The regional Mexican genre is comprised of multiple subgenres including mariachi, norteño, banda, quebradita, duranguense, grupero, tejano and corridos tumbados, to name a few. Each of these subgenres are also representative of different regions of Mexico.

The different sounds and styles of regional Mexican music is reflective of Mexico’s rich and diverse culture. Influenced by European sounds such as polka and folk music as a result of the fusion of indigenous, Spanish and African musical elements, today’s regional Mexican music carries the genre’s historical roots melded with contemporary sounds.

Such is the case of corridos tumbados, or trap corridos, a new regional Mexican subgenre ushered by chart-topping artist Natanael Cano, who cites the late sierreño singer Ariel Camacho and Anuel AA as the artists who have inspired him throughout his young, yet fruitful, career.
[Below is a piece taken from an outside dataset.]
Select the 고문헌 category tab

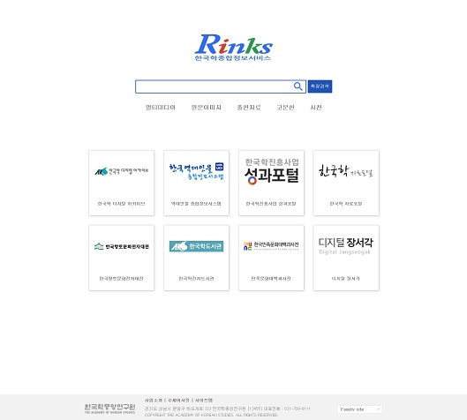[286, 107]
But let’s go way back in time — to the 1940s to 1960s, to be exact — when bolero rancheras were the soundtrack to Mexico’s Golden Age of Cinema. Lucha Reyes, Jorge Negrete, Pedro Infante, Javier Solis, José Alfredo Jiménez, Lucha Villa and Chavela Vargas all belted out anthemic songs, often accompanied by a mariachi, such as “Ay Jalisco, No te Rajes,” “México Lindo y Querido,” “Camino de Guanajuato” and “Amorcito Corazón.”
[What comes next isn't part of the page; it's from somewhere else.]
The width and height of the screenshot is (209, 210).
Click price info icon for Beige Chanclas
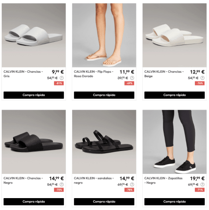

By the early 1970s to the 1980s, we were introduced to a new wave of artists, such as Vicente Fernández and Antonio Aguilar, who carried on the legacy of dramatic mariachi music. Aguilar also recorded tamborazo, similar to banda, that originated in Aguilar’s native Zacatecas, Mexico. Juan Gabriel successfully crossed over to pop from regional Mexican, but not without first popularizing the ranchera ballad with classics including “Déjame Vivir” with Rocio Durcal and “Hasta Que Te Conocí.”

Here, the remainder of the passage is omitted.